Data for locating visible targets ::
## Start

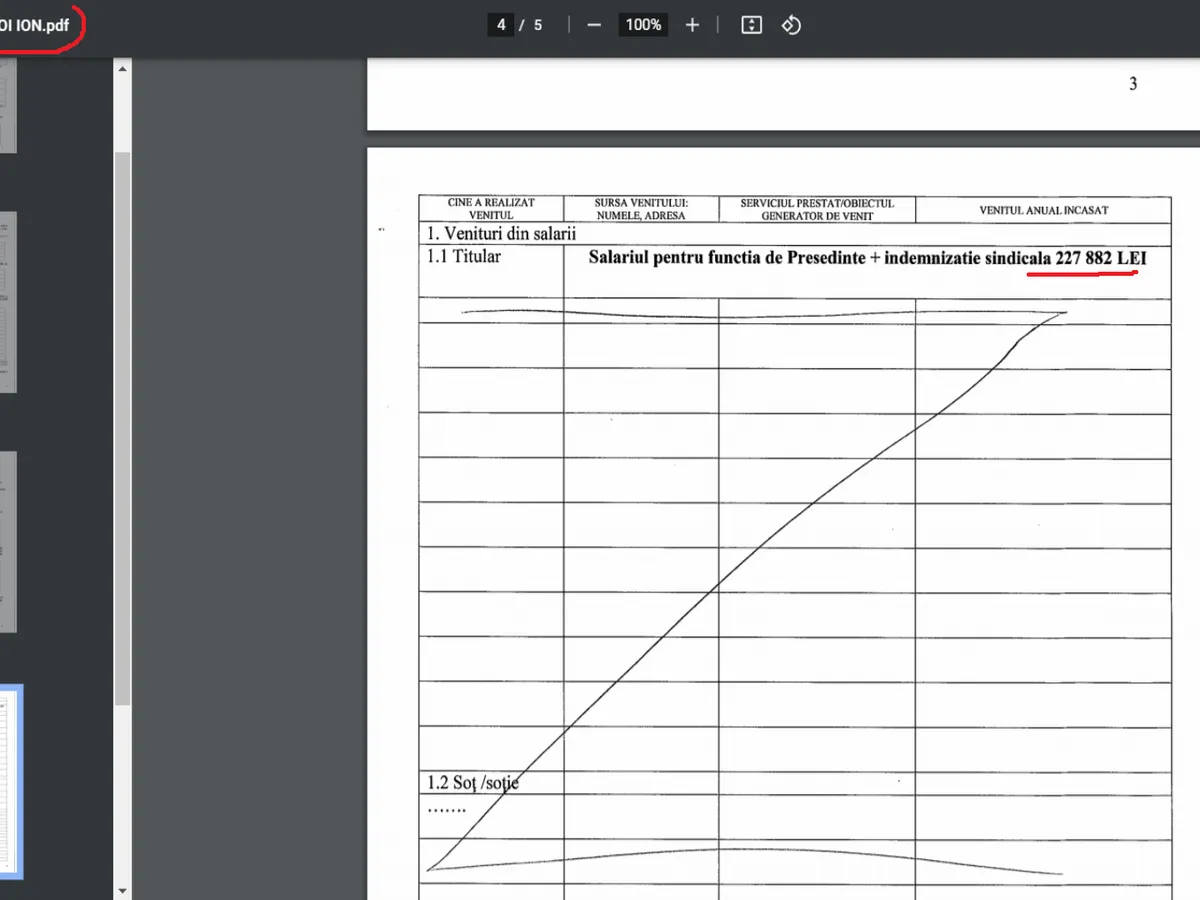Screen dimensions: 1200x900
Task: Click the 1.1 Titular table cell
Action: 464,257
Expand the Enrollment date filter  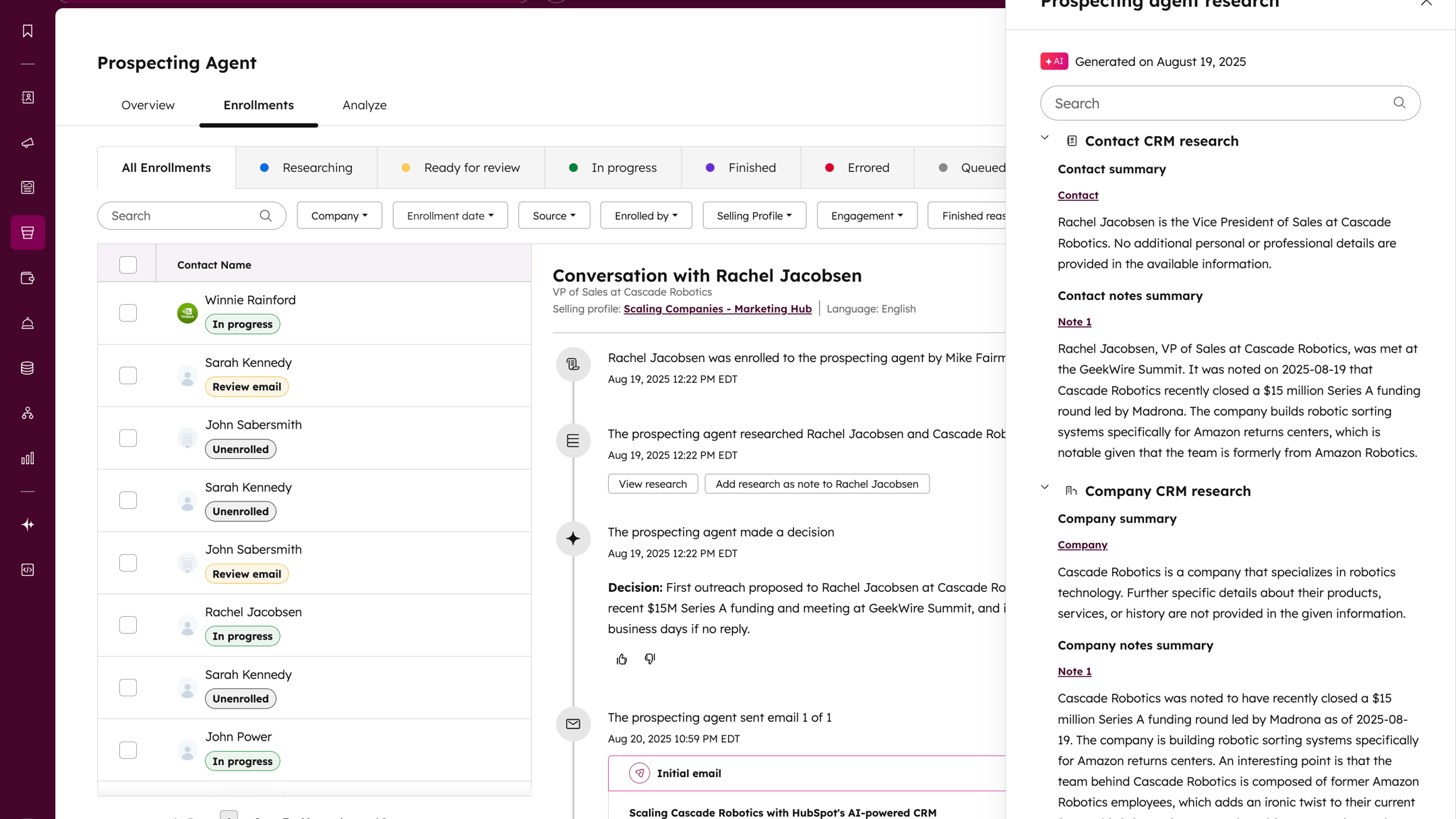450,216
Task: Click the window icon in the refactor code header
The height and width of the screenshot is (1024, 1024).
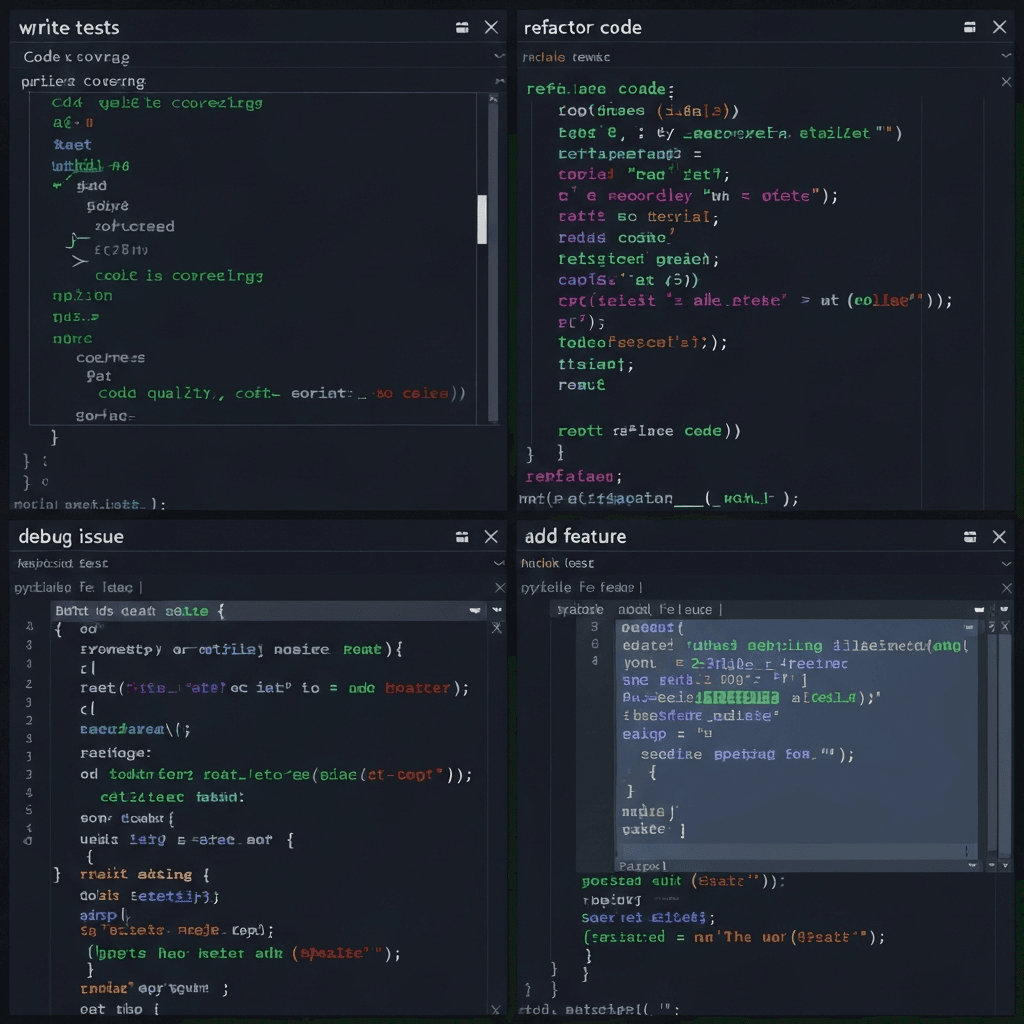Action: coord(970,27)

## End

What you need to do :: Tally the lines of the data that contain the string "Task", treating case as significant. Reply with the number alone.

Solution to the problem :: 2